What are spousal impoverishment protections?
Spousal impoverishment protections are designed to ensure that if a person needs Medicaid-funded long-term care services, their spouse will be able to retain enough income and assets to continue to live in the community and avoid becoming impoverished.
Medicaid has a strict asset limit when applicants are 65 or older, blind or disabled (aged, blind, or disabled, also known as ABD Medicaid). The specifics vary by state, but the median asset limit is $2,000 for a single individual and $3,000 for a couple (some states do have higher limits or even no limit at all, but those are the exception). And in general, eligibility for ABD Medicaid is based on household income and assets.
But spouses of enrollees requiring Medicaid nursing home benefits or Home and Community Based Services (HCBS) often do not need Medicaid coverage for themselves. If regular Medicaid ABD asset limits applied to these ‘community spouses,’ they would struggle to pay for living expenses and home maintenance costs.
(The term “community spouse” is used because that person continues to live at home, in the community, as opposed to needing to transfer to a nursing home or other institution. But this can be misleading, because many people who qualify for Medicaid long-term care coverage are able to remain in their homes, using HCBS. So when we refer to the “community spouse,” that just means the spouse who isn’t in need of Medicaid’s long-term care coverage. A community spouse can also be referred to as a well spouse or a non-applicant spouse.)
Congress created spousal impoverishment rules in the Medicare Catastrophic Coverage Act of 1988 to protect these community spouses from financial ruin. As a result, eligibility rules for Medicaid-covered Long Term Services and Supports (LTSS) differ from other types of Medicaid benefits when only one spouse is applying. When this occurs, only the applying spouse’s income is counted.
So the community spouse, who might be continuing to work, generally does not have to spend their own income to cover the cost of long-term care for their spouse who is eligible for LTSS under ABD Medicaid (the rules vary a bit by state and depending on how much the community spouse earns).
But what if the community spouse has little or no income in their own name, and most of the household income is in the name of the spouse who is needing long-term care? That would leave the community spouse with little or no income if the full income of the spouse receiving LTSS was used to fund their care. To address this, there’s a rule allowing community spouses to keep a Minimum Monthly Maintenance Needs Allowance (MMMNA) from their Medicaid spouse’s monthly income. This is sometimes called a “spousal allowance.”
How much is the minimum monthly maintenance needs allowance?
The exact amount of the MMMNA varies based on the cost of housing.
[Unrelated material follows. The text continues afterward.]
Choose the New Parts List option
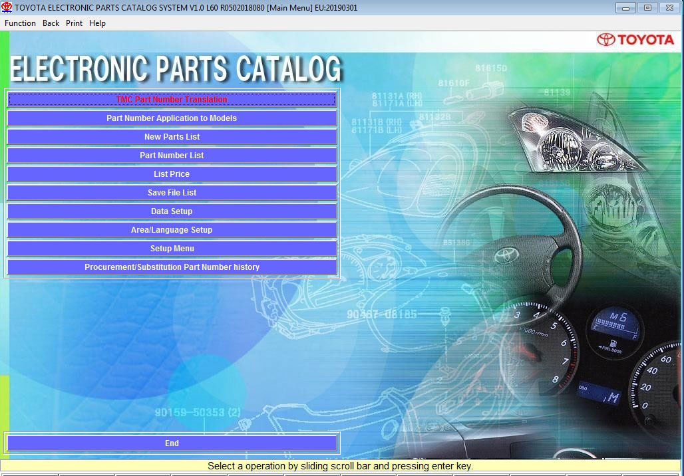This screenshot has height=476, width=684. coord(172,137)
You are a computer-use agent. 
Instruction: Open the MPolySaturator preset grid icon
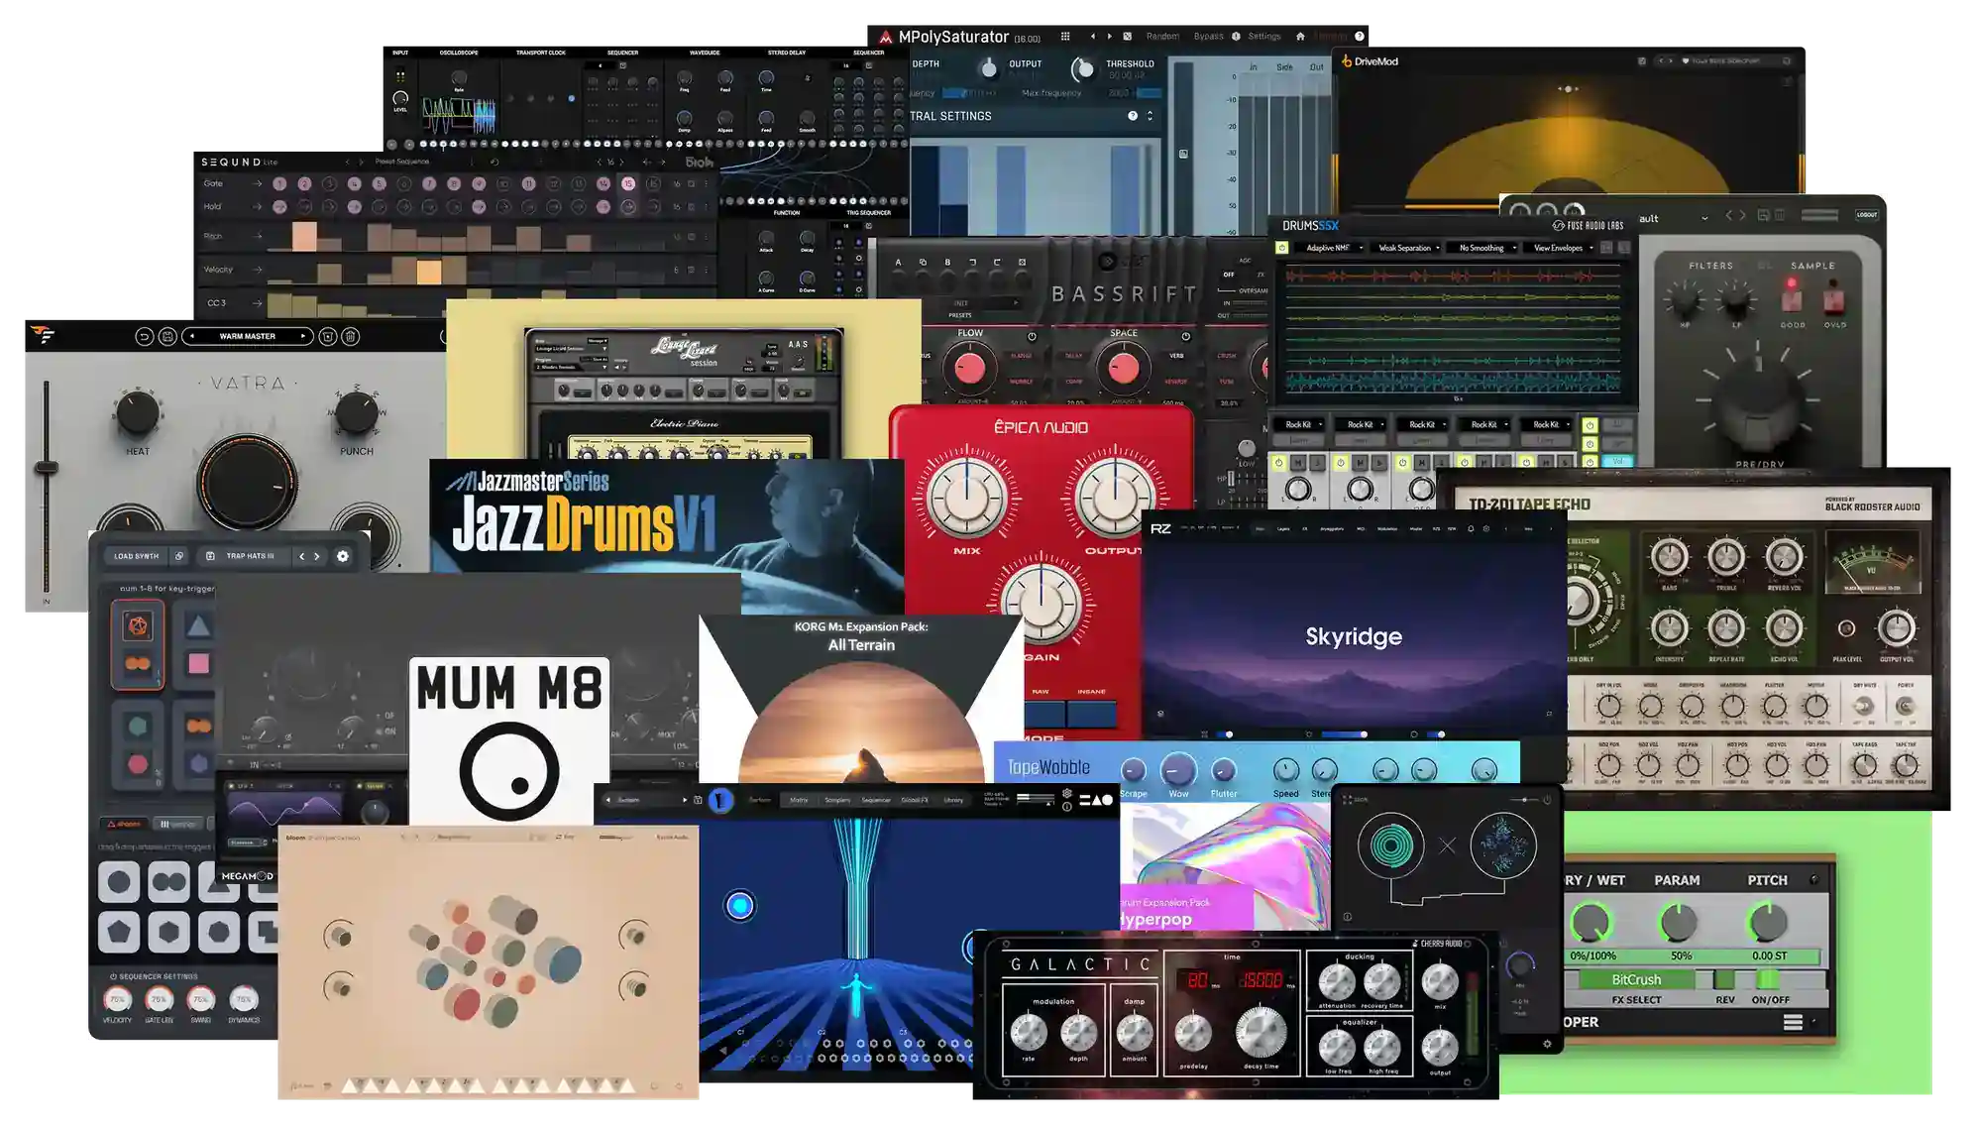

In 2022, this MMMNA can fall between a minimum of $2,289/month and a maximum of $3,435/month (because it is based on the federal poverty level – which is higher outside the continental U.S. – the minimum MMMNA is slightly higher in Alaska and Hawaii). If the community spouse’s income is below the MMMNA amount, the difference can be taken out of the income of the spouse who is in need of LTSS, and given to the community spouse to cover their living expenses. Without this rule, virtually all of the income in the name of the spouse who needs LTSS would have to be used to cover the cost of their care, leaving the community spouse with little or nothing to live on.
Can a community spouse retain assets in addition to the income allowance?
In 2022, community spouses can also keep between $27,480 and $137,400 of their household assets through a Community Spouse Resource Allowance (CSRA). Additionally, these well spouses can receive a housing allowance of up to $687 each month. (The minimum housing allowance also is greater in Alaska and Hawaii, but CSRA levels are not.) And the community spouse can also retain their primary home, although there are home equity limits that range from between $636,000 and $959,000 in 2022.
Do spousal impoverishment protections only apply if the spouse needs to move into a nursing home?
Initially, states were only required to apply spousal impoverishment rules to Medicaid nursing home enrollees, but not to recipients of HCBS. The Affordable Care Act made these protections mandatory for recipients of HCBS through the end of 2018, and that provision was extended through November 30, 2020 by the CARES Act. It was later extended through September 30, 2023 by the Consolidated Appropriations Act of 2021.
The Build Back Better Act called for it to be made permanent, but while that legislation passed the House in 2021, it stalled in the Senate. The pared-down version that was enacted in 2022 (the Inflation Reduction Act) did not include a provision to make the HCBS spousal impoverishment provisions permanent. So additional short-term solutions will continue to be necessary to protect community spouses whose spouses need Medicaid-funded LTSS via the HCBS program.